Working data:
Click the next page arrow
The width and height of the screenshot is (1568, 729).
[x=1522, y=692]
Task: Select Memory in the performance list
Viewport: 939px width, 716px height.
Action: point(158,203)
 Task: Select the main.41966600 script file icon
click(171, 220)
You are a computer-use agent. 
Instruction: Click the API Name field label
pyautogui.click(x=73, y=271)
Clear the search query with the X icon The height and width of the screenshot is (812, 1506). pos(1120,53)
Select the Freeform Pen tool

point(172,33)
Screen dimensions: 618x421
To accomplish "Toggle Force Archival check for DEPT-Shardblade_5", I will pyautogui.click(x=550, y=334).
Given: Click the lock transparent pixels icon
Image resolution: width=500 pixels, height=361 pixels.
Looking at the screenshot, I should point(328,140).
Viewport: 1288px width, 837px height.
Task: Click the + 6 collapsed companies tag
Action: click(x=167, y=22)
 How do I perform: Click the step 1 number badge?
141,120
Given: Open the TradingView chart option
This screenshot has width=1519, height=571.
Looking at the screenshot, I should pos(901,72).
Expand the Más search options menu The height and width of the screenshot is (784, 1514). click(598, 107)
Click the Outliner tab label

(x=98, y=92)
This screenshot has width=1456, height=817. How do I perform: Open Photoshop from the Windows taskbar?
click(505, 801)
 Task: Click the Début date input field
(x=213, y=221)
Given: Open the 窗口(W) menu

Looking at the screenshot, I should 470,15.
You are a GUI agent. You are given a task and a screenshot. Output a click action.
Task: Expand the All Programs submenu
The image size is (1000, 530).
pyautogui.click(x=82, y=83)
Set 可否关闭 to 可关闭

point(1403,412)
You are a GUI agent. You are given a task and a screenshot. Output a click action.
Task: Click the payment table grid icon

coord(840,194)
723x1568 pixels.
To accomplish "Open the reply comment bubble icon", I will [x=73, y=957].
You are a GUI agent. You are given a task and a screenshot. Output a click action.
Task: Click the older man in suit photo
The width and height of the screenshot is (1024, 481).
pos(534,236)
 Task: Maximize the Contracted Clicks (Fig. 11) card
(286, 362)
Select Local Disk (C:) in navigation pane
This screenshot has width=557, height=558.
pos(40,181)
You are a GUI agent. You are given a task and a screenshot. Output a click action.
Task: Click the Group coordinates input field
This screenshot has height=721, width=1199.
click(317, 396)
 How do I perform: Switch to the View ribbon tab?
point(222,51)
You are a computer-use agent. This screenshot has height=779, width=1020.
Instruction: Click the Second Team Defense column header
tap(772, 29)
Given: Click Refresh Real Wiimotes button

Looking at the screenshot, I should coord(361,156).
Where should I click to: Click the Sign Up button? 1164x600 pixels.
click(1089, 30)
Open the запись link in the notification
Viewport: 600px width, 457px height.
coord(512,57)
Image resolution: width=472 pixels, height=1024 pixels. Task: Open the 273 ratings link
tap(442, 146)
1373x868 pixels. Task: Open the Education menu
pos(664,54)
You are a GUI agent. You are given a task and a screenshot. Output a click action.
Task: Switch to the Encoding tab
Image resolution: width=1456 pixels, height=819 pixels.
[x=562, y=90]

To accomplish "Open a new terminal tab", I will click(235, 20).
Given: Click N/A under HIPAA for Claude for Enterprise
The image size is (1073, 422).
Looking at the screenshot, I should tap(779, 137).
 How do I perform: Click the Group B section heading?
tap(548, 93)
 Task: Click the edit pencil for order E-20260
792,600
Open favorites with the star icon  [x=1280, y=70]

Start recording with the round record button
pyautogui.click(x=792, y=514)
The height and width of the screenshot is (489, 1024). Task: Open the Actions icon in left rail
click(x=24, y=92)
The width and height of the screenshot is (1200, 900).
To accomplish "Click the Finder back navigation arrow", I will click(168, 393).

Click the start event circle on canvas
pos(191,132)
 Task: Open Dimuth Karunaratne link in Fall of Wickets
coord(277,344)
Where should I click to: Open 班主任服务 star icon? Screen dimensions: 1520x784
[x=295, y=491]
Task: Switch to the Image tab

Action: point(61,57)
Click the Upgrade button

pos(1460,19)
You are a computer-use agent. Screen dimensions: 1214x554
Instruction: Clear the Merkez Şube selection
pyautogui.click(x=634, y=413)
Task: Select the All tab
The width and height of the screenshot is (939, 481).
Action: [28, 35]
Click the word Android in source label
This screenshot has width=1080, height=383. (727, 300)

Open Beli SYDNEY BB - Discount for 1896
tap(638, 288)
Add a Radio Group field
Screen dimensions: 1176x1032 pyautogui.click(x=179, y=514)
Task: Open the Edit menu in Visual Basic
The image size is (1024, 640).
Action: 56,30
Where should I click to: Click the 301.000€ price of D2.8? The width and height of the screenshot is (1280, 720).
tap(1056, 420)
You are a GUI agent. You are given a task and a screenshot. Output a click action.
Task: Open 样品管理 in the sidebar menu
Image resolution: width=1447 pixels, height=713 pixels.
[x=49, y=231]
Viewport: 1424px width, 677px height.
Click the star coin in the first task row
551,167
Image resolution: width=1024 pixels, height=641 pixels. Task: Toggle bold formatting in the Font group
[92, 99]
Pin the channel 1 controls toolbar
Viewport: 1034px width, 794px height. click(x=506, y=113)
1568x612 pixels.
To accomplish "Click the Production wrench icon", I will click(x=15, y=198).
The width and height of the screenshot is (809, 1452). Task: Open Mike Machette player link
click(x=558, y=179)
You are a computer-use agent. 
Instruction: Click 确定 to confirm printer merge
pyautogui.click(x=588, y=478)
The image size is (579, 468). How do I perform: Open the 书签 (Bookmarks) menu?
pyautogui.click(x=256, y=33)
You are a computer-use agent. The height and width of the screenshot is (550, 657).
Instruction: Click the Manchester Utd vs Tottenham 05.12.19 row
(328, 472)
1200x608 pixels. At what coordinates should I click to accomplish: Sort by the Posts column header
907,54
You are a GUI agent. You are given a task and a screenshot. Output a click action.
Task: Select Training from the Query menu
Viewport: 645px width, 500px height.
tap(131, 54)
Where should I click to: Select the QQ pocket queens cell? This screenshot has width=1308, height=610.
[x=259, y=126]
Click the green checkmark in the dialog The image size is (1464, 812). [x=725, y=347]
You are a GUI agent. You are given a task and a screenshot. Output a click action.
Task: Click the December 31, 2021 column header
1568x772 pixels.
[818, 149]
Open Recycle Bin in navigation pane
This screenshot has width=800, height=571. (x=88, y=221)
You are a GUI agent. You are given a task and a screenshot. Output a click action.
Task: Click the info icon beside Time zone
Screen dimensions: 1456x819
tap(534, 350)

What is being asked:
All entries above are to be reproduced exactly.

Exercise result:
Click the next page arrow
The width and height of the screenshot is (1568, 729).
[x=1522, y=692]
Task: Select Memory in the performance list
Viewport: 939px width, 716px height.
Action: point(158,203)
 Task: Select the main.41966600 script file icon
click(171, 220)
You are a computer-use agent. 
Instruction: Click the API Name field label
pyautogui.click(x=73, y=271)
Clear the search query with the X icon The height and width of the screenshot is (812, 1506). pos(1120,53)
Select the Freeform Pen tool

point(172,33)
Screen dimensions: 618x421
To accomplish "Toggle Force Archival check for DEPT-Shardblade_5", I will pyautogui.click(x=550, y=334).
Given: Click the lock transparent pixels icon
Image resolution: width=500 pixels, height=361 pixels.
Looking at the screenshot, I should point(328,140).
Viewport: 1288px width, 837px height.
Task: Click the + 6 collapsed companies tag
Action: click(x=167, y=22)
 How do I perform: Click the step 1 number badge?
141,120
Given: Open the TradingView chart option
This screenshot has width=1519, height=571.
Looking at the screenshot, I should pos(901,72).
Expand the Más search options menu The height and width of the screenshot is (784, 1514). click(598, 107)
Click the Outliner tab label

(x=98, y=92)
This screenshot has width=1456, height=817. How do I perform: Open Photoshop from the Windows taskbar?
click(505, 801)
 Task: Click the Début date input field
(x=213, y=221)
Given: Open the 窗口(W) menu

Looking at the screenshot, I should 470,15.
You are a GUI agent. You are given a task and a screenshot. Output a click action.
Task: Expand the All Programs submenu
The image size is (1000, 530).
pyautogui.click(x=82, y=83)
Set 可否关闭 to 可关闭

point(1403,412)
You are a GUI agent. You are given a task and a screenshot. Output a click action.
Task: Click the payment table grid icon

coord(840,194)
723x1568 pixels.
To accomplish "Open the reply comment bubble icon", I will [x=73, y=957].
You are a GUI agent. You are given a task and a screenshot. Output a click action.
Task: Click the older man in suit photo
The width and height of the screenshot is (1024, 481).
pos(534,236)
 Task: Maximize the Contracted Clicks (Fig. 11) card
(286, 362)
Select Local Disk (C:) in navigation pane
This screenshot has width=557, height=558.
pos(40,181)
You are a GUI agent. You are given a task and a screenshot. Output a click action.
Task: Click the Group coordinates input field
This screenshot has height=721, width=1199.
click(317, 396)
 How do I perform: Switch to the View ribbon tab?
point(222,51)
You are a computer-use agent. This screenshot has height=779, width=1020.
Instruction: Click the Second Team Defense column header
tap(772, 29)
Given: Click Refresh Real Wiimotes button

Looking at the screenshot, I should coord(361,156).
Where should I click to: Click the Sign Up button? 1164x600 pixels.
click(1089, 30)
Open the запись link in the notification
Viewport: 600px width, 457px height.
coord(512,57)
Image resolution: width=472 pixels, height=1024 pixels. Task: Open the 273 ratings link
tap(442, 146)
1373x868 pixels. Task: Open the Education menu
pos(664,54)
You are a GUI agent. You are given a task and a screenshot. Output a click action.
Task: Switch to the Encoding tab
Image resolution: width=1456 pixels, height=819 pixels.
[x=562, y=90]

To accomplish "Open a new terminal tab", I will click(235, 20).
Given: Click N/A under HIPAA for Claude for Enterprise
The image size is (1073, 422).
Looking at the screenshot, I should tap(779, 137).
 How do I perform: Click the Group B section heading?
tap(548, 93)
 Task: Click the edit pencil for order E-20260
792,600
Open favorites with the star icon  [x=1280, y=70]

Start recording with the round record button
pyautogui.click(x=792, y=514)
The height and width of the screenshot is (489, 1024). Task: Open the Actions icon in left rail
click(x=24, y=92)
The width and height of the screenshot is (1200, 900).
To accomplish "Click the Finder back navigation arrow", I will click(168, 393).

Click the start event circle on canvas
pos(191,132)
 Task: Open Dimuth Karunaratne link in Fall of Wickets
coord(277,344)
Where should I click to: Open 班主任服务 star icon? Screen dimensions: 1520x784
[x=295, y=491]
Task: Switch to the Image tab

Action: point(61,57)
Click the Upgrade button

pos(1460,19)
You are a computer-use agent. Screen dimensions: 1214x554
Instruction: Clear the Merkez Şube selection
pyautogui.click(x=634, y=413)
Task: Select the All tab
The width and height of the screenshot is (939, 481).
Action: [28, 35]
Click the word Android in source label
This screenshot has width=1080, height=383. (727, 300)

Open Beli SYDNEY BB - Discount for 1896
tap(638, 288)
Add a Radio Group field
Screen dimensions: 1176x1032 pyautogui.click(x=179, y=514)
Task: Open the Edit menu in Visual Basic
The image size is (1024, 640).
Action: 56,30
Where should I click to: Click the 301.000€ price of D2.8? The width and height of the screenshot is (1280, 720).
tap(1056, 420)
You are a GUI agent. You are given a task and a screenshot. Output a click action.
Task: Open 样品管理 in the sidebar menu
Image resolution: width=1447 pixels, height=713 pixels.
[x=49, y=231]
Viewport: 1424px width, 677px height.
Click the star coin in the first task row
551,167
Image resolution: width=1024 pixels, height=641 pixels. Task: Toggle bold formatting in the Font group
[92, 99]
Pin the channel 1 controls toolbar
Viewport: 1034px width, 794px height. click(x=506, y=113)
1568x612 pixels.
To accomplish "Click the Production wrench icon", I will click(x=15, y=198).
The width and height of the screenshot is (809, 1452). Task: Open Mike Machette player link
click(x=558, y=179)
You are a computer-use agent. 
Instruction: Click 确定 to confirm printer merge
pyautogui.click(x=588, y=478)
The image size is (579, 468). How do I perform: Open the 书签 (Bookmarks) menu?
pyautogui.click(x=256, y=33)
You are a computer-use agent. The height and width of the screenshot is (550, 657).
Instruction: Click the Manchester Utd vs Tottenham 05.12.19 row
(328, 472)
1200x608 pixels. At what coordinates should I click to accomplish: Sort by the Posts column header
907,54
You are a GUI agent. You are given a task and a screenshot. Output a click action.
Task: Select Training from the Query menu
Viewport: 645px width, 500px height.
tap(131, 54)
Where should I click to: Select the QQ pocket queens cell? This screenshot has width=1308, height=610.
[x=259, y=126]
Click the green checkmark in the dialog The image size is (1464, 812). [x=725, y=347]
You are a GUI agent. You are given a task and a screenshot. Output a click action.
Task: Click the December 31, 2021 column header
1568x772 pixels.
[818, 149]
Open Recycle Bin in navigation pane
This screenshot has width=800, height=571. (x=88, y=221)
You are a GUI agent. You are given a task and a screenshot. Output a click action.
Task: Click the info icon beside Time zone
Screen dimensions: 1456x819
tap(534, 350)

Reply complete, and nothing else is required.